A: I took a review course. And the main reason I took a review course was so that I could see what I was getting myself into and hopefully to learn more about oncology. I took it through Memorial Hermann. I approached my manager and said this is something I want to do and she said that she highly recommend it too. So we were able to work out something where I had those days off. Most managers are going to encourage advanced certification because it shows they have a level of knowledge and a skill set greater than the average registered nurse. I also went ahead and became a member of a professional organization, the Oncology Nursing Society, so I could get a discount on the registration fee on the exam.
Q: Tell me a little about working in the oncology department.
A: Once I got a year of experience under my belt taking care of cancer patients and learning more about how cancer works as a disease, I fell in love with it. It is a difficult field to work in, but I find the disease fascinating. There are new discoveries every day and so much you can learn about the disease process and the emotional, spiritual and psychological aspects that you can learn from your patients.

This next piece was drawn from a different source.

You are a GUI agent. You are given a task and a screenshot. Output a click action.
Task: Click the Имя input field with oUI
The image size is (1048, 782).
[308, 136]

Q: What do you think about the nursing shortage?
A: Now it’s not an issue of being able to recruit nursing students, it’s an issue of not having faculty to teach those students. For some reason the older nurses out there in the workforce are simply retiring and leaving the workforce altogether and not entering the academic arena.

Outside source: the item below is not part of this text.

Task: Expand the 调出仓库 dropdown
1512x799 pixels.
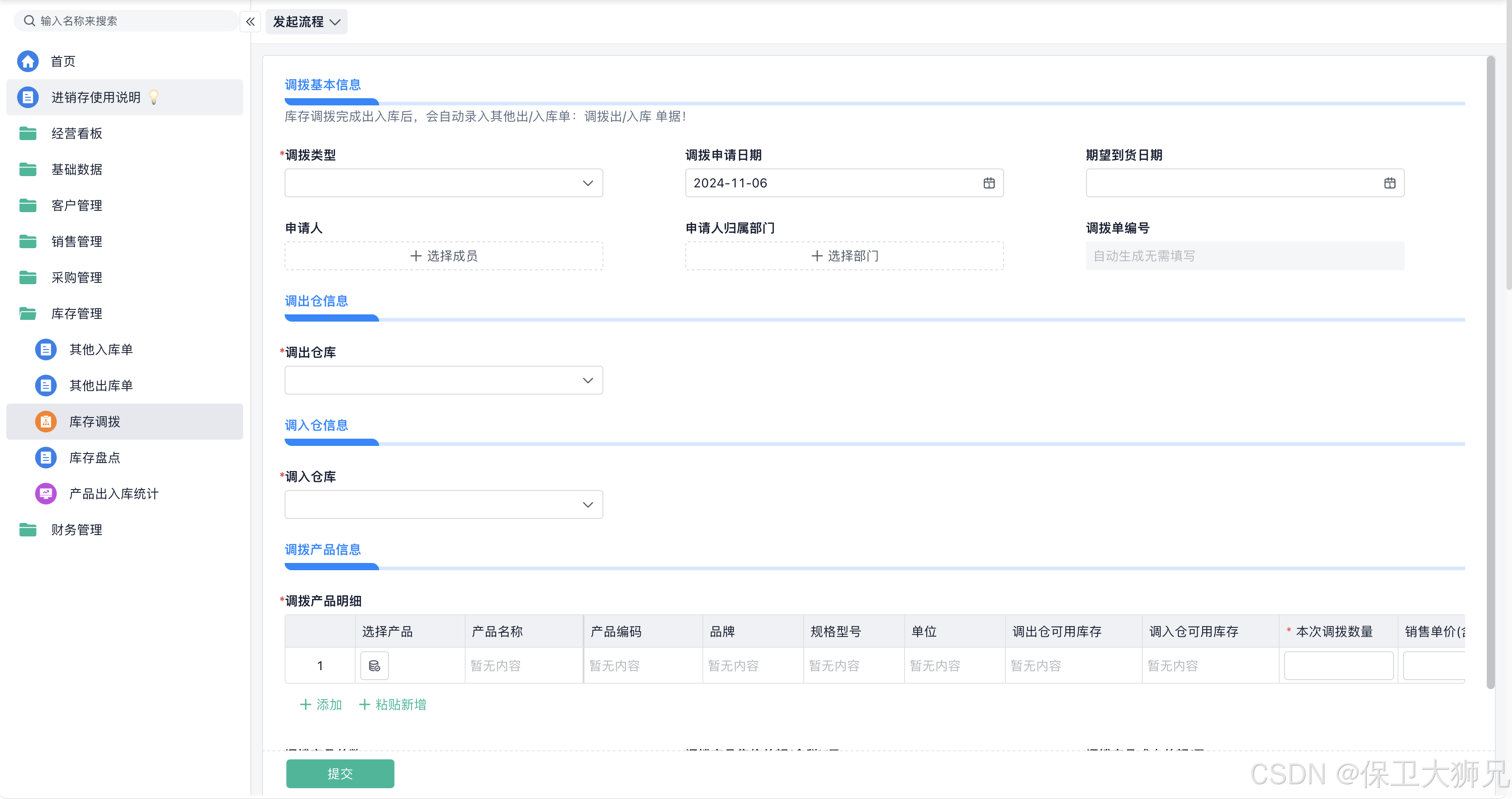Action: [x=444, y=381]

Q: How are nurses viewed in the health care system?
A: Nursing has been historically a career for women. With the whole equal opportunity movement and women’s lib in the ‘70s, women decided ‘well nursing isn’t a career choice for me anymore because that is what women who came before me used to do. I am a free independent woman; I want to be a doctor.’ And that’s great, we need female doctors, but we really need people in nursing, whether they be men or women. I think nursing developed this stigma that it was less of a career. There needs to be a paradigm shift to show the general public and prospective nursing students that nurses aren’t less than doctors; Nurses are equal with them. Nurses are simply one player in the health care team. There’s the physician, the nurse, the pharmacist, the physical therapist, and we’re all on the same playing field and we all have the same goal to get the patient well and out of the hospital.
Q: Anything else you want to get off your chest about nursing?
A: I’m going to get on my soapbox now. Medical TV shows portray nursing in a horrible light. Let’s take ER for instance. The scenes where you’re watching a trauma victim getting worked on, 90 percent of what the physicians are doing in that room would actually be done by nurses. The majority of the action that takes place in hospitals is done by nurses. Essentially in a trauma situation you have one or two physicians and eight nurses in the room. On TV you also have the nurse who to further her career has to become a doctor rather than go to nurse practitioner school. It’s not accurate, and it glamorizes the physician and leaves out nursing. I’ve always wanted to see a show about nurses that doesn’t involve them sleeping with doctors and actually shows them working with patients. I don’t see why that can’t be exciting.